**Consigne**
Dans le texte sur Vigie-Chiro, reformulez sous forme de liste le paragraphe qui commence par « Comme tout le monde le sait » en gardant ses faits principaux.

**Texte fourni**
Résultats scientifiques de Vigie-Chiro
Clémentine Azam, doctorante au Muséum, a cherché à évaluer l’impact de l’éclairage artificiel sur les chiroptères. Elle s’est également demandé si l’extinction nocturne (de minuit à 5 heures) serait une mesure efficace pour limiter ces effets.
La pollution lumineuse et les chauves-souris
La pollution lumineuse est générée par les éclairages artificiels dans un environnement nocturne. Les lampadaires génèrent une perturbation pour la faune (insectes, chauves-souris, humains…) et la flore. Cette forme de pollution concerne au total 20 % de la surface terrestre mondiale (avec une augmentation de 6% par an) et touche les milieux terrestres, aquatiques et marins !
En terme de conséquences pour la biodiversité, des études ont montré que la pollution lumineuse perturbe les rythmes journaliers et saisonniers de plusieurs espèces. Cette forme de pollution modifie les déplacements d’espèces car la lumière fragmente les paysages nocturnes.
Comme tout le monde le sait, les chauves-souris vivent la nuit ; cependant leur réponse à l’éclairage varie en fonction des espèces. Les espèces dites aériennes présentent un vol rapide et chassent les insectes en suspension dans l’air. Elles sont souvent détectées en train de chasser aux alentours des lampadaires. A une échelle locale, on aurait donc un effet positif du lampadaire qui attire une quantité considérable d’insectes. A contrario, un autre groupe d’espèces, appelé glaneuses, chasse plutôt en milieux encombrés et fermés (les forêts par exemple). Ces espèces cueillent les insectes qui sont posés sur des feuilles ou des branches. Leur vol étant plus lent, elles sont soumises à un risque de prédation plus important : elles semblent donc éviter les zones éclairées.
L’extinction nocturne (minuit à 5 heures) est-elle une mesure efficace pour limiter l’impact de l’éclairage artificiel sur les chiroptères ?
Tout d’abord, dans son étude, Clémentine a pu montrer que pour la Pipistrelle commune, l'éclairage semble favoriser sa présence : elle est deux fois plus fréquente que dans les zones non éclairées et éteintes une partie de la nuit.
Les murins semblent, en revanche, éviter les zones éclairées même partiellement (d’après les barres d’erreurs la différence n’est pas significative entre éclairage toute la nuit ou partiel).
Les oreillards semblent les seuls à profiter de mesures d’extinction des lampadaires. Ils chassent plus significativement là où les lumières s'éteignent. Ils profiteraient des insectes « groggy », immobiles sur le sol ou sur les parois des maisons, récupérant du "trop" de lumière. Des proies faciles en somme.
La période d'extinction des lampadaires entre minuit et 5 heures du matin n'a pas grand intérêt pour la plupart des espèces de chauves-souris. D’autres études semblent montrer qu’il serait plus efficace de les éteindre à partir de 23h.

**Données fournies**
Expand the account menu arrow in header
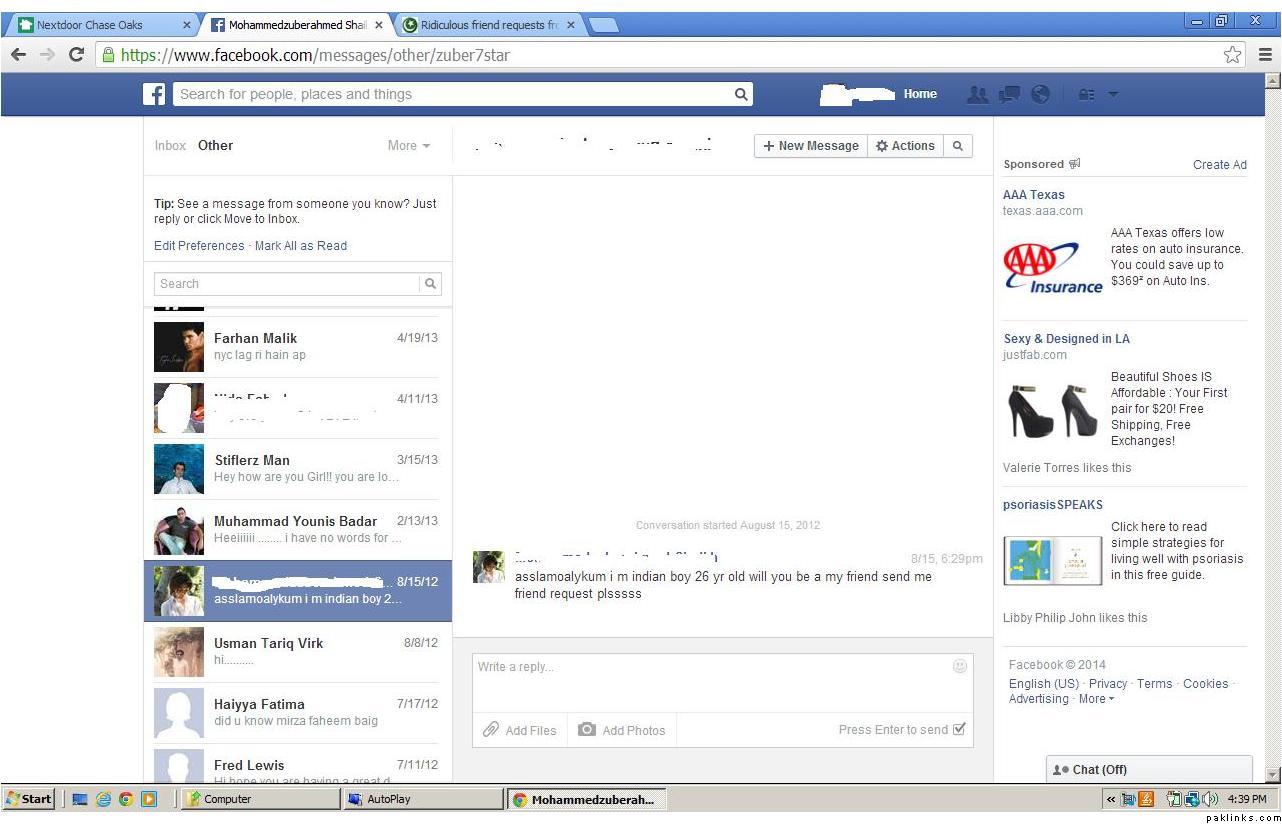This screenshot has height=824, width=1282. (1113, 94)
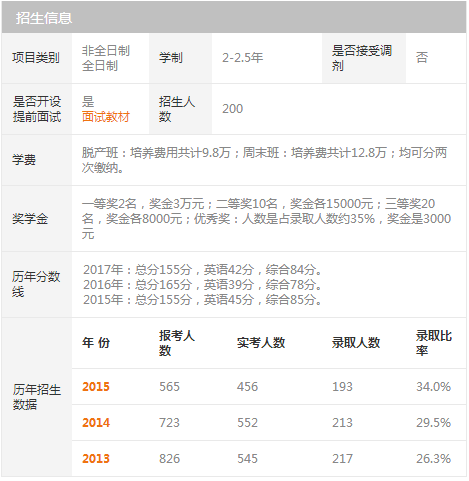Click the 招生信息 header bar
Screen dimensions: 469x481
234,17
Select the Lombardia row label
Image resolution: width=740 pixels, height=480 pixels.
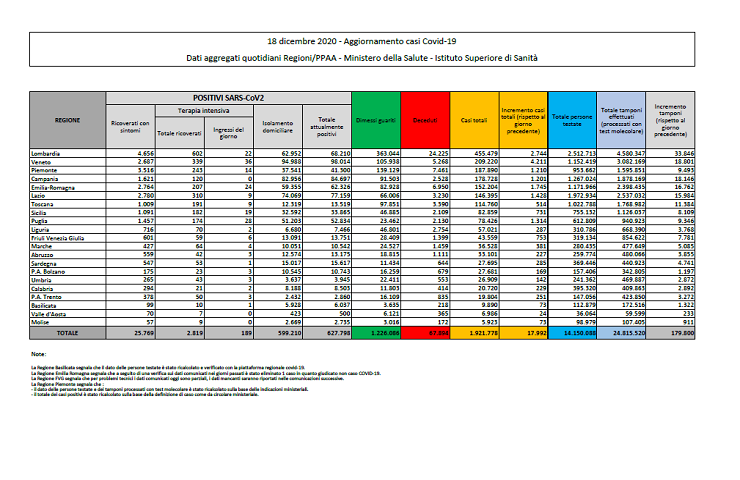coord(48,152)
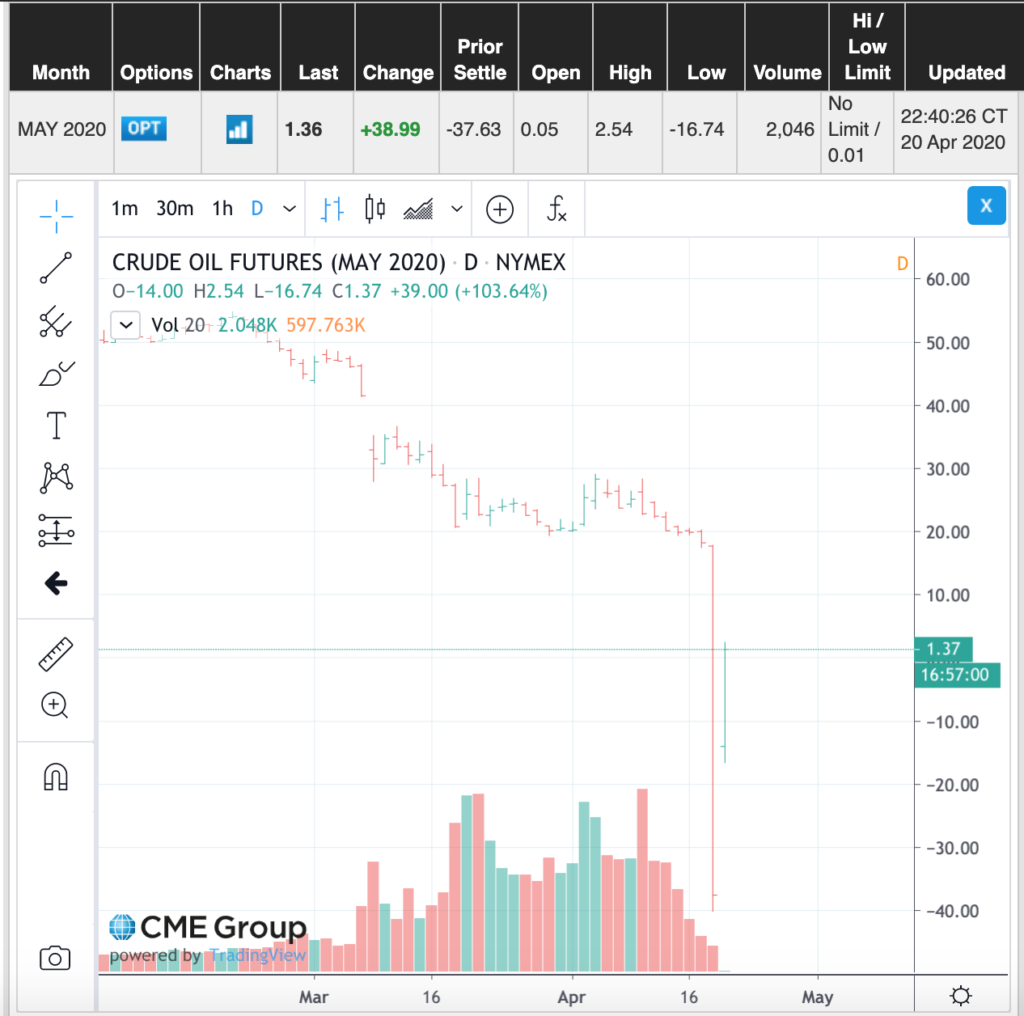This screenshot has height=1016, width=1024.
Task: Click the OPT options button
Action: point(143,129)
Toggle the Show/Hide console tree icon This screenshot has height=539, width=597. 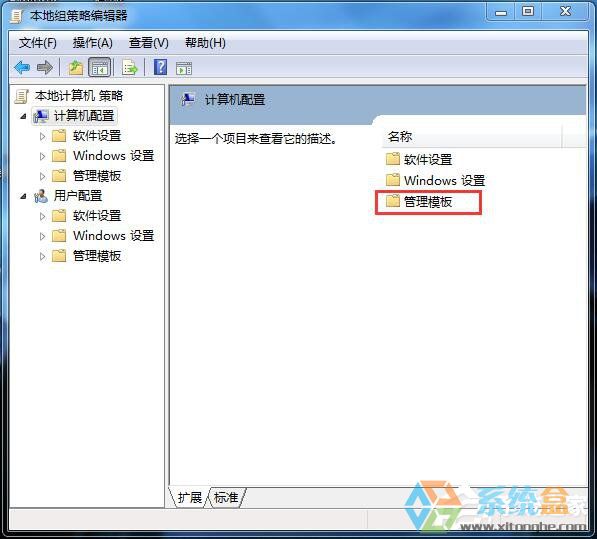click(99, 68)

**Réponse**
- Les chauves-souris vivent la nuit, mais leur réponse à l'éclairage varie selon les espèces.
- Les espèces aériennes ont un vol rapide et chassent les insectes en suspension dans l'air. On les détecte souvent en train de chasser autour des lampadaires. À l'échelle locale, le lampadaire aurait donc un effet positif, car il attire beaucoup d'insectes.
- Les espèces glaneuses chassent plutôt en milieux encombrés et fermés, comme les forêts. Elles cueillent les insectes posés sur les feuilles ou les branches. Leur vol plus lent les expose davantage à la prédation, si bien qu'elles semblent éviter les zones éclairées.